BEGIN MATERIAL SUPPLIED
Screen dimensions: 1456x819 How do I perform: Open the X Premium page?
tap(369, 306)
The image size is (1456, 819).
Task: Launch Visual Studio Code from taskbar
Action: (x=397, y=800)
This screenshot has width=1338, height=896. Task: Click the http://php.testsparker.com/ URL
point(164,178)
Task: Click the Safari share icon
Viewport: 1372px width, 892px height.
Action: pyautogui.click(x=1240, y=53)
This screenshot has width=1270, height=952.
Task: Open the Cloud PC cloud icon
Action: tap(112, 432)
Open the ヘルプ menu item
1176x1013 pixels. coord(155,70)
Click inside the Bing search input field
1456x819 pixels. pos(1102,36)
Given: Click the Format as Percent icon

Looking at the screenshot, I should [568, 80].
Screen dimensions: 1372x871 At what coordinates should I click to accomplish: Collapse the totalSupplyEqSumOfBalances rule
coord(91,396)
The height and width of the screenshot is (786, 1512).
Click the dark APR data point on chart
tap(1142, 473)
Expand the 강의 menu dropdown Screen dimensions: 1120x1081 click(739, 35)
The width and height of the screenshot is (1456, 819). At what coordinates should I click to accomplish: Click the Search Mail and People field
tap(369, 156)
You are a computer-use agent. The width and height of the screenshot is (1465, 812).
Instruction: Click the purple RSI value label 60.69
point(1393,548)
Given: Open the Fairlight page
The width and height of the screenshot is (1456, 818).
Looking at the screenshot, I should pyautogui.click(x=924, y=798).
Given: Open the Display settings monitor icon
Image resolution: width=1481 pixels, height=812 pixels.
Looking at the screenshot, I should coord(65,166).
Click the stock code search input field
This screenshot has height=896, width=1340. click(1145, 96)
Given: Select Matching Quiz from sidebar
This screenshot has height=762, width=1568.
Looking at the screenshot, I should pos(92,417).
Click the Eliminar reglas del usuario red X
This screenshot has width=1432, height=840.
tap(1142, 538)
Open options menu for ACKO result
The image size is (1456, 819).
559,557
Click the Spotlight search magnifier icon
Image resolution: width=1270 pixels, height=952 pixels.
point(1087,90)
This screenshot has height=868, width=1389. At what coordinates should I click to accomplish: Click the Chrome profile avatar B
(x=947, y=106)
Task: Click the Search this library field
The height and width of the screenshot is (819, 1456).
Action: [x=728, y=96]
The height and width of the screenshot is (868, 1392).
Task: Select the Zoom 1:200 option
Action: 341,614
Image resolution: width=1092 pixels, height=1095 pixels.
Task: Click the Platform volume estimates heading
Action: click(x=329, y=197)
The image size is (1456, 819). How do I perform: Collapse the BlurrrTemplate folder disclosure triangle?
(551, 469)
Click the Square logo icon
END MATERIAL SUPPLIED
WORK INSTRUCTION
Every single record is to be set down again, unaltered.

SOLUTION BELOW
Screen dimensions: 1456x819 How do I perform: Open the X Premium page?
tap(369, 306)
The image size is (1456, 819).
Task: Launch Visual Studio Code from taskbar
Action: (x=397, y=800)
This screenshot has width=1338, height=896. Task: Click the http://php.testsparker.com/ URL
point(164,178)
Task: Click the Safari share icon
Viewport: 1372px width, 892px height.
Action: pyautogui.click(x=1240, y=53)
This screenshot has width=1270, height=952.
Task: Open the Cloud PC cloud icon
Action: tap(112, 432)
Open the ヘルプ menu item
1176x1013 pixels. coord(155,70)
Click inside the Bing search input field
1456x819 pixels. pos(1102,36)
Given: Click the Format as Percent icon

Looking at the screenshot, I should [568, 80].
Screen dimensions: 1372x871 At what coordinates should I click to accomplish: Collapse the totalSupplyEqSumOfBalances rule
coord(91,396)
The height and width of the screenshot is (786, 1512).
Click the dark APR data point on chart
tap(1142, 473)
Expand the 강의 menu dropdown Screen dimensions: 1120x1081 click(739, 35)
The width and height of the screenshot is (1456, 819). At what coordinates should I click to accomplish: Click the Search Mail and People field
tap(369, 156)
You are a computer-use agent. The width and height of the screenshot is (1465, 812).
Instruction: Click the purple RSI value label 60.69
point(1393,548)
Given: Open the Fairlight page
The width and height of the screenshot is (1456, 818).
Looking at the screenshot, I should pyautogui.click(x=924, y=798).
Given: Open the Display settings monitor icon
Image resolution: width=1481 pixels, height=812 pixels.
Looking at the screenshot, I should coord(65,166).
Click the stock code search input field
This screenshot has height=896, width=1340. click(1145, 96)
Given: Select Matching Quiz from sidebar
This screenshot has height=762, width=1568.
Looking at the screenshot, I should pos(92,417).
Click the Eliminar reglas del usuario red X
This screenshot has width=1432, height=840.
tap(1142, 538)
Open options menu for ACKO result
The image size is (1456, 819).
559,557
Click the Spotlight search magnifier icon
Image resolution: width=1270 pixels, height=952 pixels.
point(1087,90)
This screenshot has height=868, width=1389. At what coordinates should I click to accomplish: Click the Chrome profile avatar B
(x=947, y=106)
Task: Click the Search this library field
The height and width of the screenshot is (819, 1456).
Action: [x=728, y=96]
The height and width of the screenshot is (868, 1392).
Task: Select the Zoom 1:200 option
Action: 341,614
Image resolution: width=1092 pixels, height=1095 pixels.
Task: Click the Platform volume estimates heading
Action: click(x=329, y=197)
The image size is (1456, 819). How do I perform: Collapse the BlurrrTemplate folder disclosure triangle?
(551, 469)
Click the Square logo icon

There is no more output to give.